The supermajor has endless options, both for its natural gas and oil targets in North America’s onshore. Competition for Permian land is strong, but ExxonMobil’s powerful financial resources and tendency toward watchful waiting is paying off. The Bass transaction increased ExxonMobil’s Permian well inventory for wells that yield “at least a 10% rate of return at $40/bbl to more than 4,500 wells,” Woodbury said. “We currently produce more than 140,000 boe/d net in the Permian and are operating 10 rigs. This is expected to move higher in 2017 as we begin activity on the newly acquired acreage.”

In sync with the expansion, ExxonMobil last November formed a joint venture with Sunoco Logistics Partners LP, Permian Express Partners LLC, to expand crude oil transportation options to Gulf Coast refineries for not only Permian production, but growing output from the Ardmore Basin in Oklahoma.

Activity is going to be ramped commensurate with the leasehold development requirements. “We’re very positive about this, obviously given the acquisition and we want to get to it right away,” said the investor relations chief.
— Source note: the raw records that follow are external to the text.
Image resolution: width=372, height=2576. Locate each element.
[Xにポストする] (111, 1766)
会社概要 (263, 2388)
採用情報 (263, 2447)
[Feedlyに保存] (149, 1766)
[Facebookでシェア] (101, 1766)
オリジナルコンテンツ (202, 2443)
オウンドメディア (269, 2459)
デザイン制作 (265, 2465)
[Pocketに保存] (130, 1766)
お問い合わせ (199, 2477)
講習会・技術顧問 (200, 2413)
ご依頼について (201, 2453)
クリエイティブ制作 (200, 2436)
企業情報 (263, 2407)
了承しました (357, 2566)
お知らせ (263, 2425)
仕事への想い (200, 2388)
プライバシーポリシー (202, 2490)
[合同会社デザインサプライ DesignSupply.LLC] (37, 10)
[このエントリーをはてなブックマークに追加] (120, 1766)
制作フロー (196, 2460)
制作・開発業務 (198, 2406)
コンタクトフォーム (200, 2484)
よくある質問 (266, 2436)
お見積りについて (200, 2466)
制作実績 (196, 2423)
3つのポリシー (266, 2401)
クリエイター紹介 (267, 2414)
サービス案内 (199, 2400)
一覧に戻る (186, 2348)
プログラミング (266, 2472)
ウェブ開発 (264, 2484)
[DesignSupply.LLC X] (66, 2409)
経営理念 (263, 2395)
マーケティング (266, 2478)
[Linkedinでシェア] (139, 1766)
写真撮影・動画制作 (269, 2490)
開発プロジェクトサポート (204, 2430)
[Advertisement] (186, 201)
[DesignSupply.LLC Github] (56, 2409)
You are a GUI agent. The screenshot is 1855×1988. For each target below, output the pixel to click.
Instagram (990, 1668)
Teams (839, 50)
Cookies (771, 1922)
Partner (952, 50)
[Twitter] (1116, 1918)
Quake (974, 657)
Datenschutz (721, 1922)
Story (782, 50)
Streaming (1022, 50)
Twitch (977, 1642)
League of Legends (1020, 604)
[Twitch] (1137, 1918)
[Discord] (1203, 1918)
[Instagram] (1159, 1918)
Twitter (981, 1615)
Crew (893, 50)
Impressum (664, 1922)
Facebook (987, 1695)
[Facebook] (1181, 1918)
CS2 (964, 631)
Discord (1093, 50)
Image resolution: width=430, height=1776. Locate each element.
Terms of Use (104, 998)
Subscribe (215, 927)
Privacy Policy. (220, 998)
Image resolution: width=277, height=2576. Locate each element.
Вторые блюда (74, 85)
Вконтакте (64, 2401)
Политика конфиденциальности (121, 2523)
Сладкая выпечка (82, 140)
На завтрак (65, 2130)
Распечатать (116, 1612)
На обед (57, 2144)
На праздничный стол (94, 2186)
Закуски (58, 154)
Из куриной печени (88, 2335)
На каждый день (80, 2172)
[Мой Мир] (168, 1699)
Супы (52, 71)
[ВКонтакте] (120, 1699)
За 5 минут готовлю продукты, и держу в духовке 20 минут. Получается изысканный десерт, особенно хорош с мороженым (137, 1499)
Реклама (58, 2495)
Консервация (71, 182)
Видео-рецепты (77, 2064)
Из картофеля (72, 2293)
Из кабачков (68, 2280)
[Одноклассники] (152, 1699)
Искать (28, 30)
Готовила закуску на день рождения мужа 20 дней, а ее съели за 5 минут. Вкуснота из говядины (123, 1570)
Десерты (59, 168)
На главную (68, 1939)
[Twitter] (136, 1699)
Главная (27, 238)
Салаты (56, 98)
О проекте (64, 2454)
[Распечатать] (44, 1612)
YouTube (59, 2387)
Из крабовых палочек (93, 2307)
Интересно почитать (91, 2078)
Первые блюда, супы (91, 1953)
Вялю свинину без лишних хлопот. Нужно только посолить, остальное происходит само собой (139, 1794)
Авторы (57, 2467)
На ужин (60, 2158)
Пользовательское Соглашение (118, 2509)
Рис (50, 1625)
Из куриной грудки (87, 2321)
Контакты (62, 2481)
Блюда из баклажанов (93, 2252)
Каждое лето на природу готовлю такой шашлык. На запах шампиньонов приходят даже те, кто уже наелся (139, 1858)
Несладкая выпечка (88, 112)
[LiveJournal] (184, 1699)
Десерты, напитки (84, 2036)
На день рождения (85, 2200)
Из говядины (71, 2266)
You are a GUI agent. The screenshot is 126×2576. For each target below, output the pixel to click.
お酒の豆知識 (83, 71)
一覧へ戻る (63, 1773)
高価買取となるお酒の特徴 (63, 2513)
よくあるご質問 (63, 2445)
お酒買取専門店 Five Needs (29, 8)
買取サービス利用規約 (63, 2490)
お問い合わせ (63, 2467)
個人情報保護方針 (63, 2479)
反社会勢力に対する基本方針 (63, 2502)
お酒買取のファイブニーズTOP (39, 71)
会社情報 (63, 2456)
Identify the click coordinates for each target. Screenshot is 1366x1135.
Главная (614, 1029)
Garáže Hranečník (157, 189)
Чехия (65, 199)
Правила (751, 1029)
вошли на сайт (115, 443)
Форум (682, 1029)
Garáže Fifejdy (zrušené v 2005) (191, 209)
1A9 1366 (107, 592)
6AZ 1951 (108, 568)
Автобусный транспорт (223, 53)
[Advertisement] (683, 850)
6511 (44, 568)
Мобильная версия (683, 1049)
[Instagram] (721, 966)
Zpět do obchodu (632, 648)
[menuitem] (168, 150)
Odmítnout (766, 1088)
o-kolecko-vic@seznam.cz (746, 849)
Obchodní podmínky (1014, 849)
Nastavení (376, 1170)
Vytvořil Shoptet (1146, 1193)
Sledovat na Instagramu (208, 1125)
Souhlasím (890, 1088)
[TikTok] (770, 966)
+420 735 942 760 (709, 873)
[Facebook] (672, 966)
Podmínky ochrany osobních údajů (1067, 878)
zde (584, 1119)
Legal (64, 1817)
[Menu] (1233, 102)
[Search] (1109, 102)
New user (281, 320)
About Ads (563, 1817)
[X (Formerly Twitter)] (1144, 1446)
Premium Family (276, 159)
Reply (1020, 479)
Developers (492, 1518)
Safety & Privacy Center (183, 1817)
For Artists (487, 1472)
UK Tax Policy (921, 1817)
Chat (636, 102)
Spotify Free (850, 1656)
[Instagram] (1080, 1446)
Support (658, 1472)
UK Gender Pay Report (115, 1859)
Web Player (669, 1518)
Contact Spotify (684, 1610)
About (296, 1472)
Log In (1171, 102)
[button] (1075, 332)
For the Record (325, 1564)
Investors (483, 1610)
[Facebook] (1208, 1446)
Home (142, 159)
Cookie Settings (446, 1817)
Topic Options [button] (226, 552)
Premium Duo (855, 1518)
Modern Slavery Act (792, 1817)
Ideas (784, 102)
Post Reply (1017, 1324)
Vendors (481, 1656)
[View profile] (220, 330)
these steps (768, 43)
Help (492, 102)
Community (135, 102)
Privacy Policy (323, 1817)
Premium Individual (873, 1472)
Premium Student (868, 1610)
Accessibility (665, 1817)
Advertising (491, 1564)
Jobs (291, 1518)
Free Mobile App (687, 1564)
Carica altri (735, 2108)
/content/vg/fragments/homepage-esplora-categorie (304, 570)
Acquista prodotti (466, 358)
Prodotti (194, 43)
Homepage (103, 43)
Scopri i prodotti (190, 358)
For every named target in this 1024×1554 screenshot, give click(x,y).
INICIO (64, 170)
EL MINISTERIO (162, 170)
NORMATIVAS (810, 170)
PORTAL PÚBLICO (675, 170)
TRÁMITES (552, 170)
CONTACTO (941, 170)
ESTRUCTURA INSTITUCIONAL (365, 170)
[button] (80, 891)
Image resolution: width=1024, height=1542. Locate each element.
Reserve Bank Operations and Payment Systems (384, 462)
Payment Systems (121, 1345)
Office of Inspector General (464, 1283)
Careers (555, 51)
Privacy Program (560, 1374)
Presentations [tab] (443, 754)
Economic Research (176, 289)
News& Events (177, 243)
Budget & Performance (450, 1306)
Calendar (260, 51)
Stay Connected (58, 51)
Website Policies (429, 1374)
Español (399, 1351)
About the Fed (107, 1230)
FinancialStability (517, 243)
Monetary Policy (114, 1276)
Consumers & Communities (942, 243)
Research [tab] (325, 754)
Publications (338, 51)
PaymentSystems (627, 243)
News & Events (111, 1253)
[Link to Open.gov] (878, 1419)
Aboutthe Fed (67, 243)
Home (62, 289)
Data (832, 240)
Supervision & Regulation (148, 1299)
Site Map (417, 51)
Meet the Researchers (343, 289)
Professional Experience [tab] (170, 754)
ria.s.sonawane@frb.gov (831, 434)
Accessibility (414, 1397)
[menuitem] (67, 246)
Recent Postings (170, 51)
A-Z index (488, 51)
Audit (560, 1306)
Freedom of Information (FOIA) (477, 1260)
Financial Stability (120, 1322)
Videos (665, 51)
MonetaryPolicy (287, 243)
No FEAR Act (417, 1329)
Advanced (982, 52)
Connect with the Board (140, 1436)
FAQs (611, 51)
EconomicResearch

The long-term objective is to pace of activity so that it “maximizes the learnings that we’re integrating and captures the technology application that we want to apply in order to achieve these outcomes like the length of the laterals…This acquisition and investments that we planned under it are going be very competitive to our existing inventory of opportunities.”

The “short-cycle inventory” within the less-expensive-to-drill unconventional leaseholds is a big motivator. ExxonMobil’s 2017 capital expenditure (capex) budget of $22 billion is about $3 billion more than in 2016. It’s a certain bet that more of the budget will go to unconventional liquids/oil targets, particularly in the new Delaware leasehold.

“We feel good about our acreage position in the other unconventional basins,” Woodbury said. ExxonMobil has a “meaningful presence in every one of them…As an indicative guidance, I would tell you it’s likely going to add additional capex to our short-cycle investments in order to move forward on the acreage that we picked up in acquisition.”